The protests and marches taking aim at the Doug Ford government, with participants looking for solutions to the cost of living crisis.

“We are seeing people, month after month. Countless people having to choose between paying for food, or putting a roof over their heads,” said Lisa Bezaire, a housing social worker in Windsor, Ont.

She was one of dozens who came out to Windsor’s rally, hosted out front of Windsor-Tecumseh MPP Andrew Dowie’s office Saturday afternoon.
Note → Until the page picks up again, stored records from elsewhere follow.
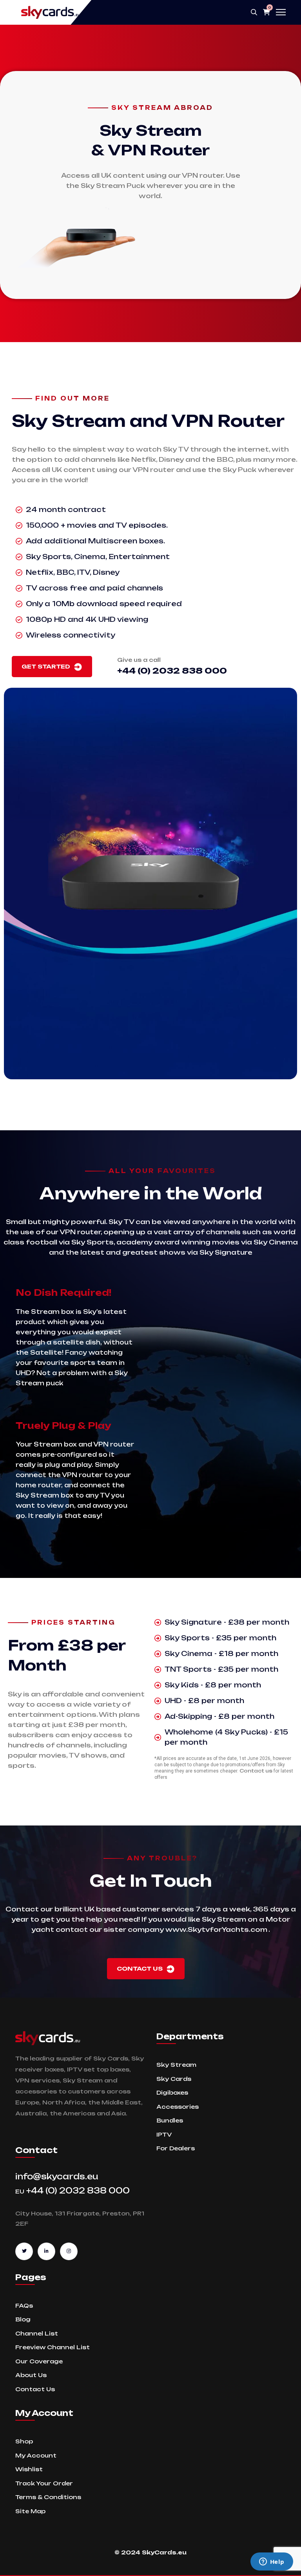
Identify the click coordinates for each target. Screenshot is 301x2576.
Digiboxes (172, 2092)
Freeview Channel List (52, 2347)
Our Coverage (39, 2361)
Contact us (255, 1771)
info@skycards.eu (56, 2176)
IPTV (164, 2134)
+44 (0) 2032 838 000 (72, 2190)
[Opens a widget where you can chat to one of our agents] (271, 2562)
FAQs (24, 2305)
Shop (24, 2441)
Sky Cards (173, 2078)
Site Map (30, 2511)
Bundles (169, 2120)
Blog (23, 2319)
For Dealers (175, 2148)
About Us (31, 2375)
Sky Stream (176, 2064)
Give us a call (139, 659)
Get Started (47, 666)
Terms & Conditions (48, 2497)
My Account (35, 2455)
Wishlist (29, 2469)
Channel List (36, 2333)
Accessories (177, 2106)
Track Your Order (44, 2483)
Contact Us (140, 1968)
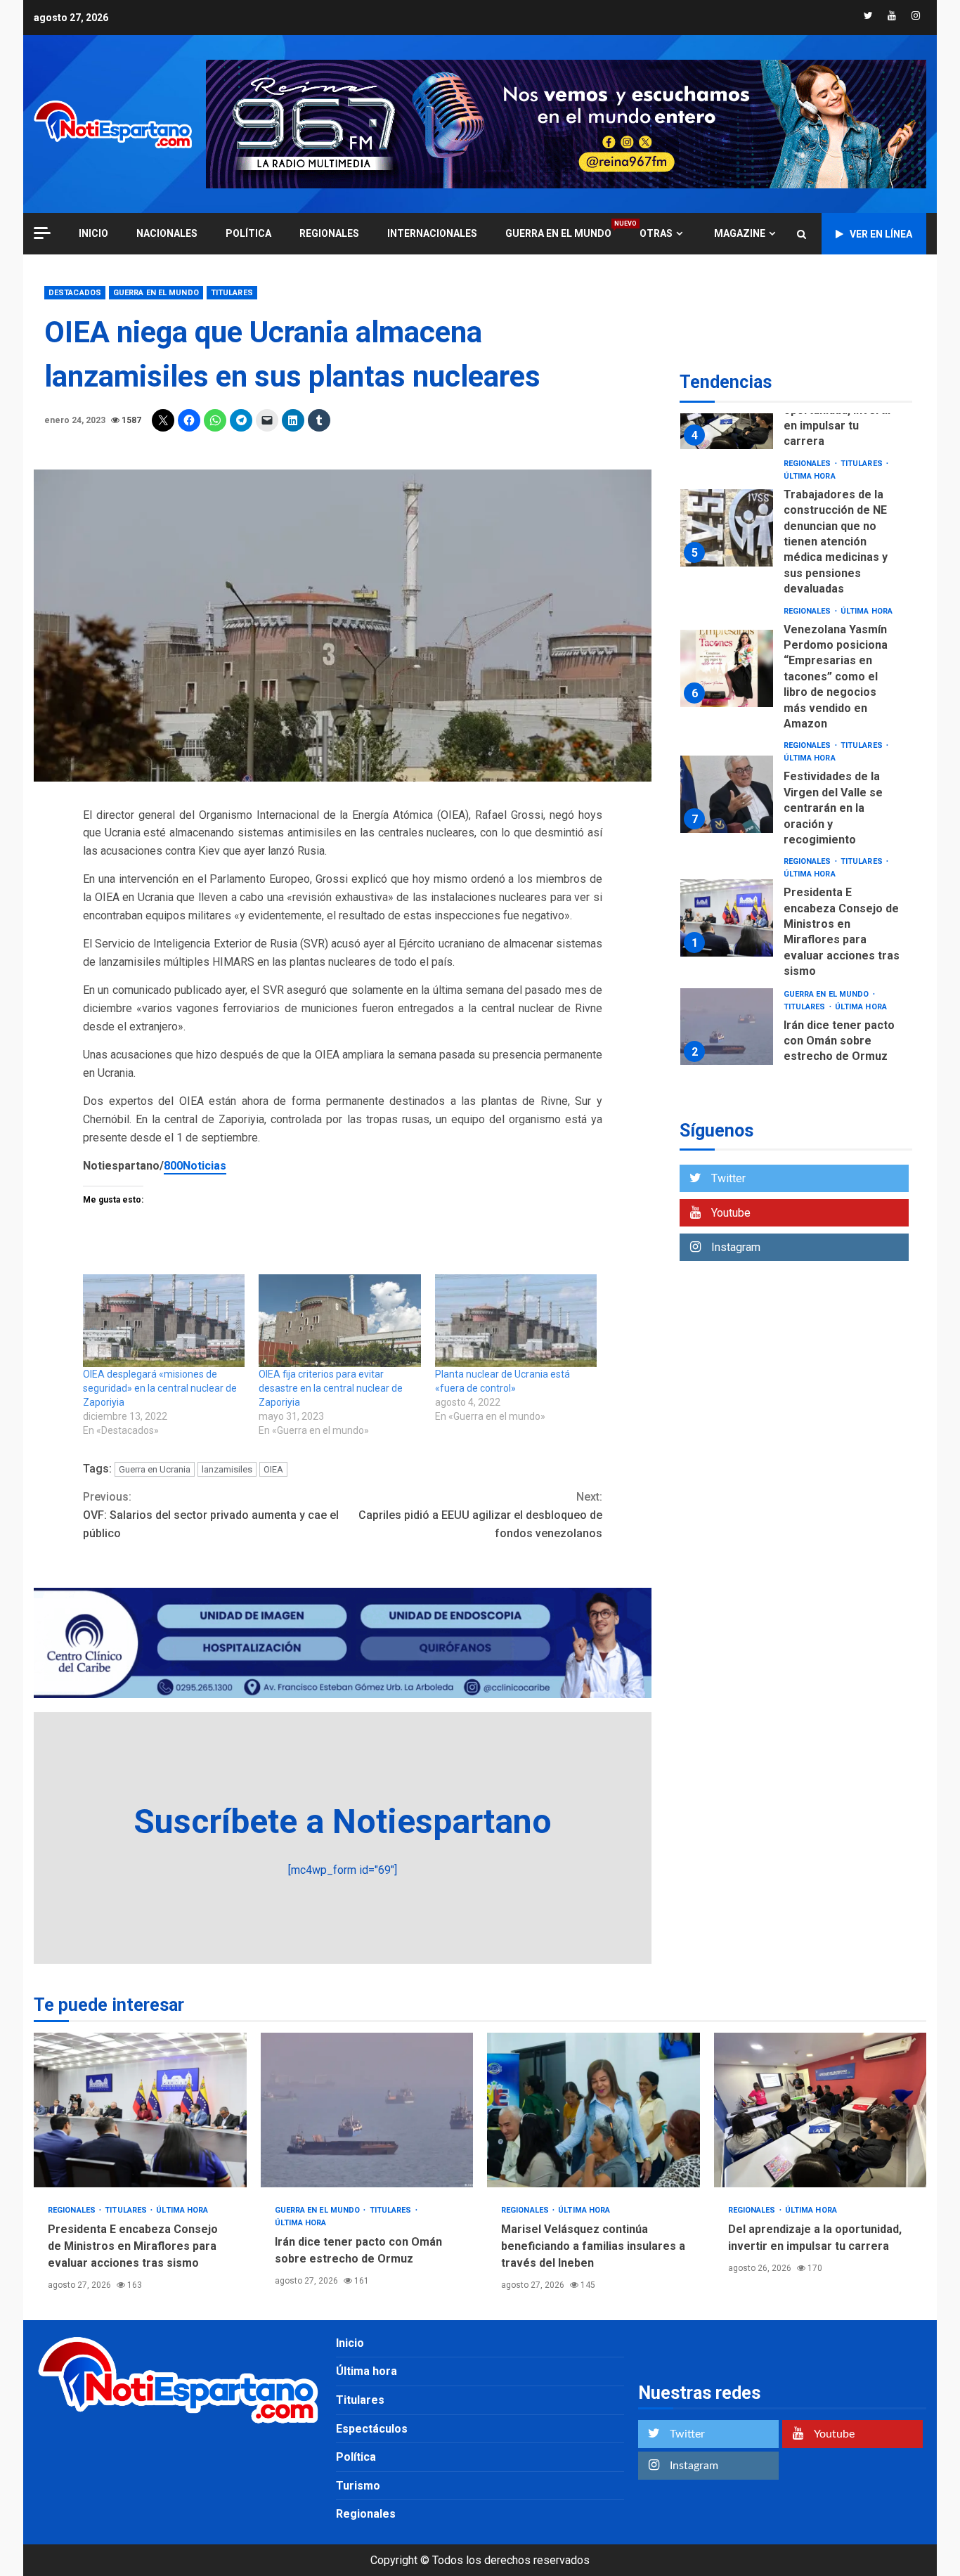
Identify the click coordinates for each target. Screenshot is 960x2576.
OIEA (273, 1469)
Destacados (74, 292)
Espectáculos (372, 2428)
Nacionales (166, 233)
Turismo (358, 2485)
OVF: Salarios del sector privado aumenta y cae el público (211, 1514)
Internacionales (432, 233)
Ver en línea (881, 234)
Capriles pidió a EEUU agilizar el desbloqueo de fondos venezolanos (480, 1514)
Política (248, 233)
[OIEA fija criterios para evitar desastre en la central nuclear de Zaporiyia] (339, 1320)
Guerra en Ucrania (154, 1469)
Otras (656, 233)
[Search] (801, 234)
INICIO (93, 233)
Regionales (329, 233)
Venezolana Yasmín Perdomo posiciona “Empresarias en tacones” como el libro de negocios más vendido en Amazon (726, 668)
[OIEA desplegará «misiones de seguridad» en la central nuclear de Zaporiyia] (164, 1320)
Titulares (232, 292)
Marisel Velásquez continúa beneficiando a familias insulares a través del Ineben (593, 2110)
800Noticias (195, 1165)
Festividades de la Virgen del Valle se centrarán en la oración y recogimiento (726, 794)
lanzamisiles (227, 1469)
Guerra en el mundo (558, 233)
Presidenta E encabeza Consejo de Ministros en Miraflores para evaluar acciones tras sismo (726, 918)
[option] (796, 414)
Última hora (810, 476)
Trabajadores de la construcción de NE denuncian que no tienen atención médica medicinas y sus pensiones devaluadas (726, 528)
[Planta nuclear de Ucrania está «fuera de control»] (516, 1320)
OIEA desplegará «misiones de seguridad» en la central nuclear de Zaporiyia (160, 1388)
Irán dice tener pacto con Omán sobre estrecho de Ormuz (726, 1027)
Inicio (350, 2343)
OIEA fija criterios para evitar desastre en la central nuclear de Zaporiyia (331, 1388)
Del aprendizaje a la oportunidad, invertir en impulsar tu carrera (820, 2110)
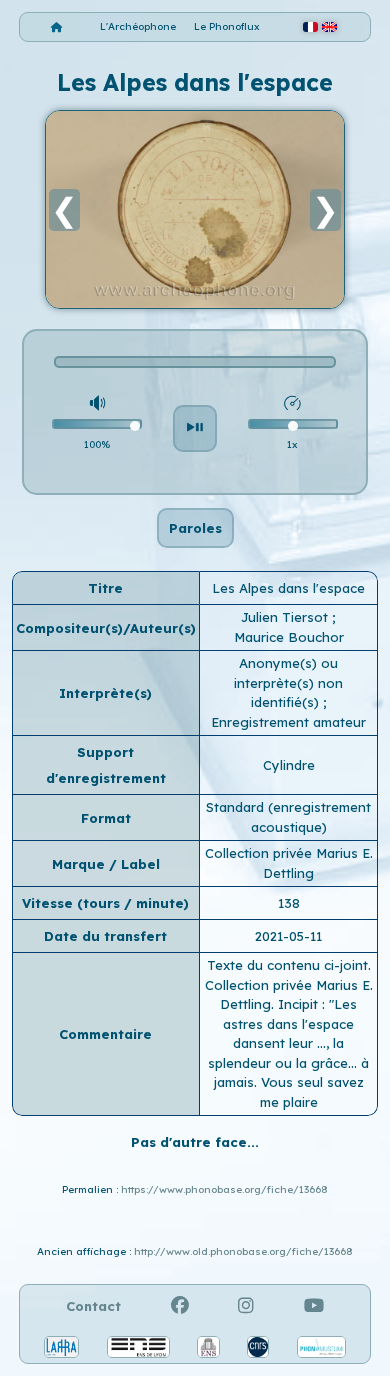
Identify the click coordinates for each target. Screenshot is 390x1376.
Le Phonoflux (227, 26)
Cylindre (289, 765)
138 (289, 903)
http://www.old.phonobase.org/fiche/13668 (243, 1251)
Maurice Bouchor (289, 637)
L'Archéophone (138, 26)
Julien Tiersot (286, 617)
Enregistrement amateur (288, 722)
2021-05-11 (288, 936)
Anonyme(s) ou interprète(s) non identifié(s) (288, 682)
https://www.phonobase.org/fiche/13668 (224, 1189)
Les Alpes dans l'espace (288, 588)
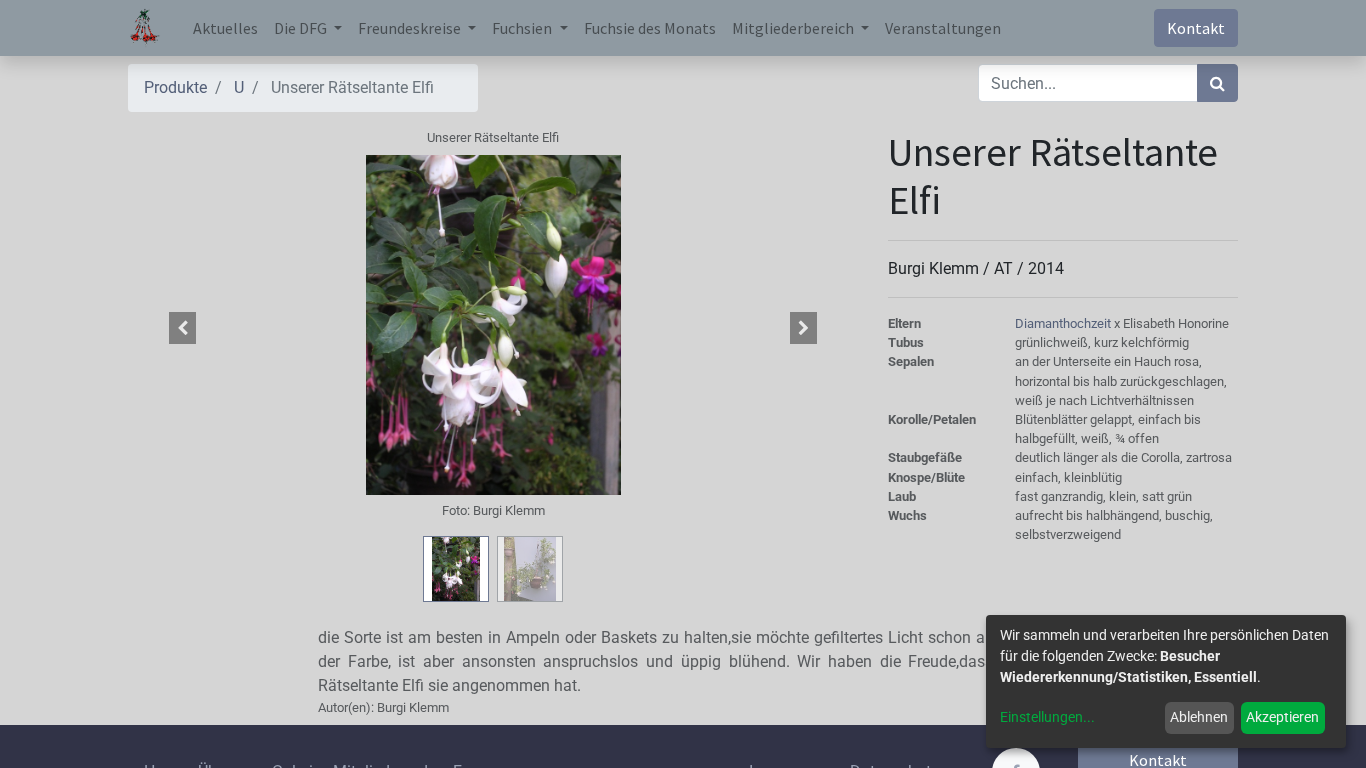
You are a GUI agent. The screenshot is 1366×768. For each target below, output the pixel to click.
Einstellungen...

The Ford Progressive Conservative government was re-elected into office one year ago on Saturday, and the Ontario Federation of Labour is marking the occasion by organizing rallies across Ontario to speak out against their policy and spending decisions.

“People can't afford basic goods and groceries,” said Patti Dalton, president of the London and District Labour Council. “We're looking at massive privatization by the Ford government and we want to see better funding and staffing for public services, like education [and] health care.”

The Federation of Labour wants to see real wage increases in both the private and public sector, keep schools and health care public, more affordable groceries, gas and goods, rent control and affordable housing, and an effort to make banks and corporations pay.

“Wages are not staying up with inflation. And that's what we hear from everyday workers, and people that are unemployed, or on social assistance, they just don't have enough money to survive,” said Mario Spagnuolo, the interim president of the Windsor and District Labour Council.

Windsor-West MPP Lisa Gretzky was at the rally, noting it’s a first for her to join a rally out front of an opposing member’s constituency office.

She said the government isn’t investing taxpayer money in a way that is helping people get by.

“We could spend that money a lot wiser and it would have a much better impact on the people in Windsor and Essex County,” she said.

“Doug Ford is in our corner here. I feel that every single day,” said Dowie. “He loves this community.”

Dowie was not at his office Saturday, but said the PC government has delivered on reducing the cost of living, shortening hospital wait times by moving some non-urgent surgeries to private clinics with OHIP still picking up the tab.

He said the province has also steadily increased the minimum wage is paving the way to getting more homes built and is working to create the conditions for economic prosperity through record investments in infrastructure and the auto sector.

“The people responded a year ago by sending me to Queen's Park and saying we wanted to be part of the solution,” he said.